Modelling strict floating point behavior in math-like dialects

Hello,

Is there a way to model strict floating point behavior in math, arith dialects? I am almost sure there is not, but it is worth asking.

I wonder what would be the right way to model floating point control and status words in MLIR, e.g. with an option like clang’s -ffp-exception-behavior=strict a user may expect that an operation writing floating point control word is not reordered with regards to operations that read it, and that two operations writing floating point status word are not reordered, if there is a following operation that may read the status word.

It seems that generic optimization passes will have to take into account this behavior to preserve the floating point exceptions semantics. I wonder if exploiting SideEffectsInterface for this purpose sounds appropriate, meaning that math, arith, etc. operations will have to support SideEffectsInterface that would report read/write of a global floating point control/status resource, e.g. based on some sort of FastMathFlags attribute or absence of any FastMathFlags, and return no-side-effects otherwise (under -ffp-exception-behavior=ignore).

I guess one of the alternatives to implementing this for math-like dialects is to lower a language’s math operations into generic library calls that would naturally have unknown side effects and will not be optimized in any way, but this sounds like a too big hammer to me. For example, even though a math operation may have effects on the floating point control/status words it may have completely no side effects with regards to memory reads/writes - exposing this behavior to the optimizations will allow producing better code, e.g. getting rid of redundant memory accesses. In addition, having the math operations represented with math-like dialect operations enables math-aware optimizations, such as constant folding and simplification, some of which may still be done in strict mode.

Any comments are appreciated. This is my first message here, so please feel free letting me know if I am missing some basic stuff.

Thank you,
Slava

Side effects sounds like the right mechanism to model this from generic pass perspective. We can indeed introduce a new resource for this purpose, which should effectively prevent undesired reorderings by generic passes. It also sounds better to have this property be represented as an attribute on the op, likely absent by default, because having side effects (which are part of the op’s semantics) depend on some pass flag sounds wrong layering-wise. Whether this attribute is a part of FastMathFlags or a separate unit attribute is debatable.

** Tasks to perform **
- A) Answer the following about the forum thread on strict floating point in MLIR dialects:
(i) Which clang option does the first post give as an example?
(ii) What default does the reply suggest for the attribute on the op?
(iii) Which alternative does the first post call too big a hammer?
- B) Continue the forum thread on strict floating point in MLIR dialects, starting after its last sentence.
The material after this text is not used in any task.

** Stored data **
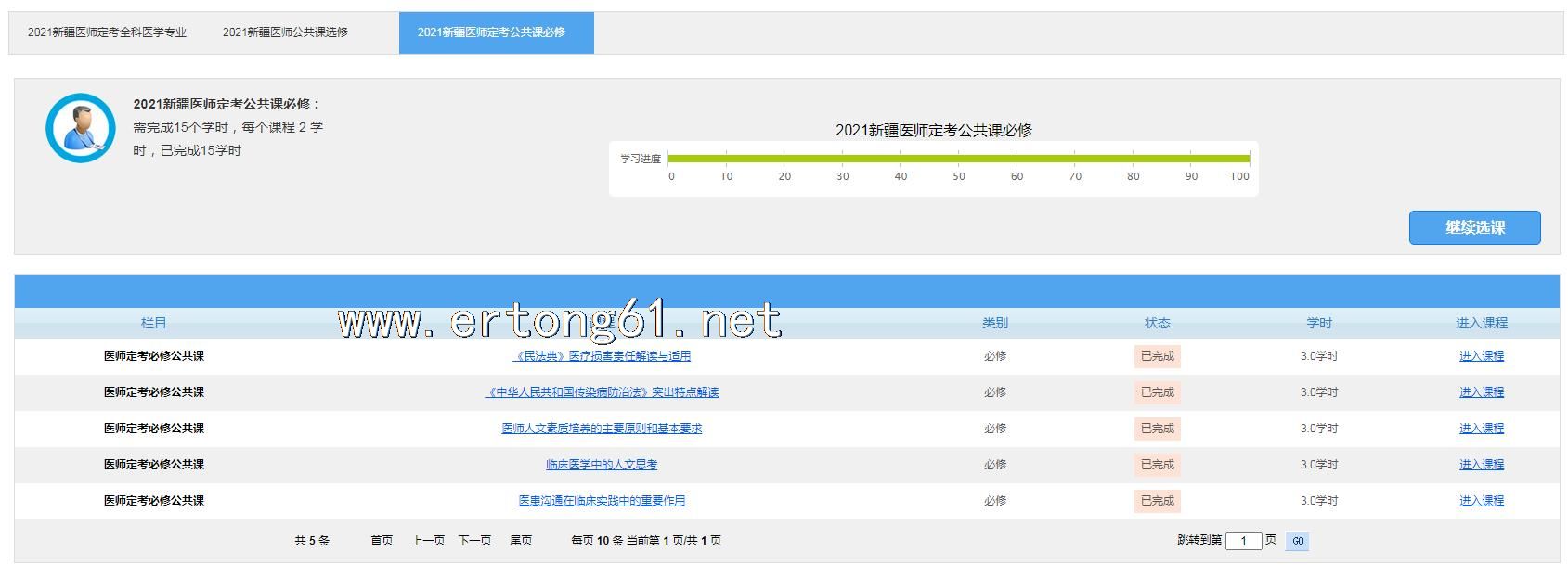Click 进入课程 for 临床医学中的人文思考 row

tap(1481, 465)
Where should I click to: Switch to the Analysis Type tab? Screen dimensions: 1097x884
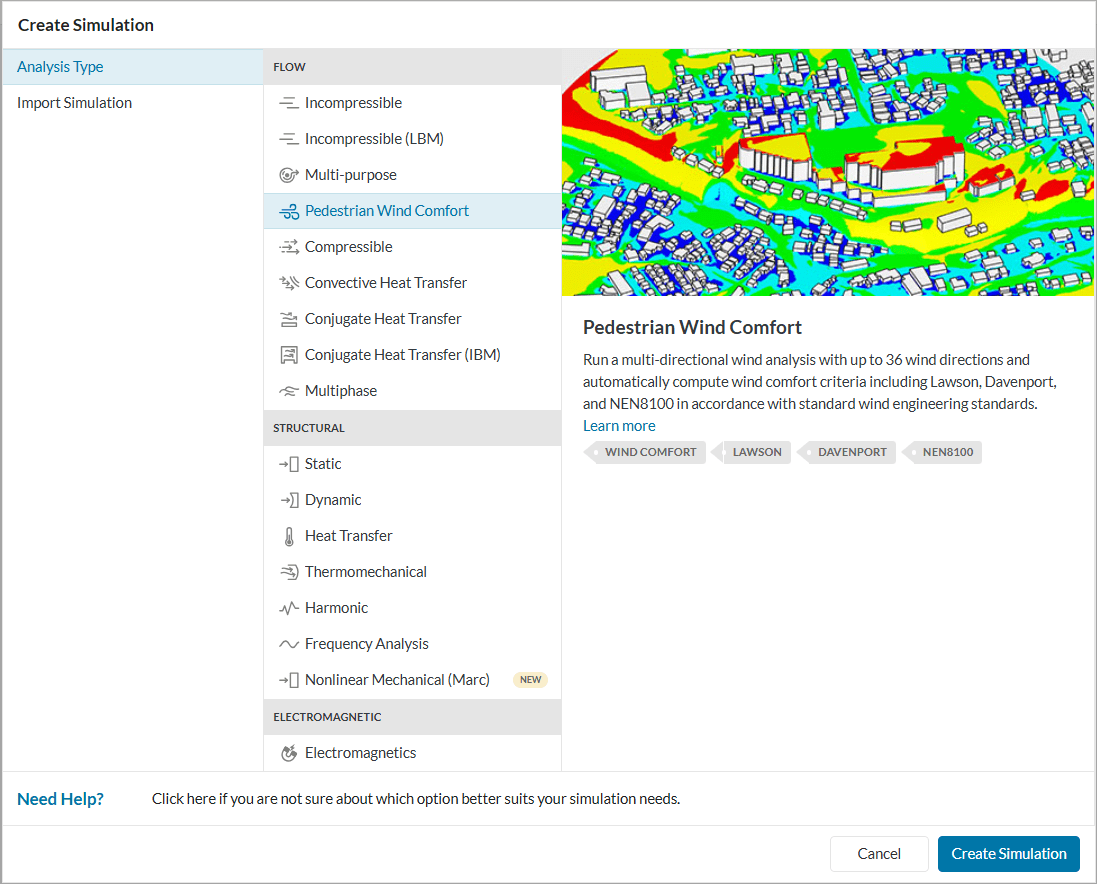pos(58,66)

** Results of the exercise **
- A)
(i) -ffp-exception-behavior=strict
(ii) It should likely be absent by default.
(iii) Lowering a language's math operations into generic library calls, which would have unknown side effects and would not be optimized.

- B)
Transforming operations into opaque uninspectable function calls sounds like the exact opposite of what MLIR usually does, i.e., exposing more of the semantics to the compiler.

Side note: LLVM IR models these as intrinsics - LLVM Language Reference Manual — LLVM 15.0.0git documentation - but I’d rather not duplicate the ops in MLIR.

LLVM does what it does largely for legacy reasons, but as the link Alex cites notes, it is unsound. If you inline an “fadd” into a function using the constrained FP representation, then miscompilations will occur - because the compiler will reorder the fadd into a region with non-default dynamic rounding mode.

In MLIR given a clean slate (i.e. your own dialect) you have a choice of whether to model these as generic side effecting operations and then use SideEffectAnalysis to disambiguate and optimize them, or you can model the flags as explicit dataflow edges in the SSA graph. The former is effectively what LLVM’s bounded intrinsics do, but it doesn’t compose very well with general compiler infra - for example you can’t constant fold them without heroics.

The other way to handle this is to do SSA renaming of the physical flags resource, e.g. just focusing on rounding mode, something like:

// Specific rounding modes mix
%c = yourdialect.fadd %a, %b, #yourdialect.roundToZero
%d = yourdialect.fadd %a, %b, #yourdialect.roundDown

// Use whatever dynamic rounding mode exists (equiv of llvm's fadd instr) at your own peril:
%e = yourdialect.fadd %a, %b,  #yourdialect.currentDynamicRM

The advantage of this approach is that it allows you to do general SSA optimizations, CSE, constant folding, etc all just naturally work. You can then lower to a representation like Alex describes (e.g. analogous to the LLVM intrinsics) that produce a schedule, insert changes of the rounding mode, etc.

FWIW, this is how the LLVM code generator handles physical resources (e.g. fixed physregs) internally. It benefits to having SSA virtual registers for analysis and optimization until sched/regalloc. It would be nice for this to be plumbed all the day down through LLVM so its code generator did this, but I’m not sure the current state of the intrinsics mentioned above.

-Chris

Thank you for the replies, Alex and Chris!

Chris, I agree that making the rounding mode a part of the operation is a good approach for making the optimizations easier (like constant folding, CSE), but I cannot think of a similar approach for FP exceptions support. I think the SideEffectInterface still need to be properly defined for operations that may signal an FP exception so that they are not reordered incorrectly. On the other hand, it looks like even LLVM’s constrained FP intrinsics do not guarantee original number and order of FP exceptions, so I am not sure if it makes sense to try to support more strict behavior in MLIR if it is going to be discarded later in LLVM.

Can you please clarify what you meant by “#yourdialect.roundToZero”? Is this an operation’s explicit operand or something else?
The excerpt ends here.